# Elliptic Orbit

- Author:
- Myungsunn Ryu

F: the other focus of the planetary orbit.
S: Sun, or the center of gravitational force.
c: circle of radius = 2x(semimajor axis)
c' : hodograph of the velocity vector. generated by rotating the circle c 90 degrees clockwise(or anticlockwise, according to the assumed direction of orbital motion of the planet.) around S.
D: any point on c
d: perpendicular bisector of segment SD
P: location of the planet, intersection of line d and segment FD
The red ellipse: locus of P as D moves around c.
a: the line parallel to line d
B: intersection of c' and a
SB: line segment parallel to d, the tangent to the ellipse and its length proportional to the orbital speed.
F': center of the hodograph, generated by rotating F 90 degrees clockwise about S.
PP'(the blue arrow): parallel translation of SB with its tail onto P.
Drag D about the circle to see how the point P and the velocity vector moves.
Drag S out of the circle c to get the hyperbolic orbit, and try the tasks for the hyperbolic orbit as well.

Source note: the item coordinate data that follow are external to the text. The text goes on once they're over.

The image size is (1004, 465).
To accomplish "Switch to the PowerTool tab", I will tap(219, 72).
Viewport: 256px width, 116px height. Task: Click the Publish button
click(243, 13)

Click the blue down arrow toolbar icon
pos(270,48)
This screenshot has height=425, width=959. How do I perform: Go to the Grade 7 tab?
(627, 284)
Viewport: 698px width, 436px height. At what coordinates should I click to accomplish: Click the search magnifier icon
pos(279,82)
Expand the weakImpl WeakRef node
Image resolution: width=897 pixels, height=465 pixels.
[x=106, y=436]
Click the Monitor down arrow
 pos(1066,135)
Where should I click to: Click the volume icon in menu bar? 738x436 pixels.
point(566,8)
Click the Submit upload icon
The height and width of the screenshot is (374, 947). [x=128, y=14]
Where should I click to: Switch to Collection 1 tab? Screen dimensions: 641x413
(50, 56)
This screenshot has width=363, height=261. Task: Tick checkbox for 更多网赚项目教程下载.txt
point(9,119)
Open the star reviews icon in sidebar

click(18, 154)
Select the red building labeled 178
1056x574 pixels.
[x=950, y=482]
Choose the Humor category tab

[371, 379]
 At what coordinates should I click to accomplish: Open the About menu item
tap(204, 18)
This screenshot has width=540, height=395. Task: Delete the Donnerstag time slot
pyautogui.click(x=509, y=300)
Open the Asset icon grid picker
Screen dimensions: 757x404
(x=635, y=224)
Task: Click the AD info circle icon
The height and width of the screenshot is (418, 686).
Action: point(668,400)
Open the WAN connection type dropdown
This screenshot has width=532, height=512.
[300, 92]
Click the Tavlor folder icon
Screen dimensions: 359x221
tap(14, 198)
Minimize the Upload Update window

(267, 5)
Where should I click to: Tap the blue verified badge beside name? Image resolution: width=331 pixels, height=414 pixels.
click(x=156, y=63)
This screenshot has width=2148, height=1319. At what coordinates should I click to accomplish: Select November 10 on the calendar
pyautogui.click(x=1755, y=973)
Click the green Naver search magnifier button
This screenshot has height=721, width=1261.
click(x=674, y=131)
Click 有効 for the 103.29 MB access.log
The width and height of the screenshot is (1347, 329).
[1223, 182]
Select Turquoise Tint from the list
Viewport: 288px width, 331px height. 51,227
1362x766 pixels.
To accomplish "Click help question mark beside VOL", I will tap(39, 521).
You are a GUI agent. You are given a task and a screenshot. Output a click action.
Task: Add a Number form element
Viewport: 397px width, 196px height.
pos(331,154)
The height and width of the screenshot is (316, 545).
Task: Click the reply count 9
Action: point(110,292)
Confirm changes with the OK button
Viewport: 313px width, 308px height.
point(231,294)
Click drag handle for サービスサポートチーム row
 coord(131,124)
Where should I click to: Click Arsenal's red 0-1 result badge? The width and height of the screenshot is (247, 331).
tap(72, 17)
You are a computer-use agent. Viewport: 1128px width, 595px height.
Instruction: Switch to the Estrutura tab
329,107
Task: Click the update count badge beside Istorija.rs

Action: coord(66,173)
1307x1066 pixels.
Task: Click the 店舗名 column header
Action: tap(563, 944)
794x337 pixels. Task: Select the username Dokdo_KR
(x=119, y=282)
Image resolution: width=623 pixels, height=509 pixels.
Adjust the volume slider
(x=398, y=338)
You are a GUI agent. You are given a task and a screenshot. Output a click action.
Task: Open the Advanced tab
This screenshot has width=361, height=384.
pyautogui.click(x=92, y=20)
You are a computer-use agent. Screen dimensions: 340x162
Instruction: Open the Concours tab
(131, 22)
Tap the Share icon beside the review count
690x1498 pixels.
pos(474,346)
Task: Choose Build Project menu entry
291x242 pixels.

- show that the line d is tangent to the locus of P.
- show that the locus of P is an ellipse.
- Show that the product of length SB and of SD is constant.
- Using Kepler's 2nd Law, show that SB is proportional to the orbital speed.
- Show that SB is parallel to the velocity.
- Show that the angles FSP and SF'B are equal.
- Explain physically why the angles FSP and SF'B are equal, using the Kepler's 2nd Law and Newtons Law of Gravitation(i.e. the inverse square law).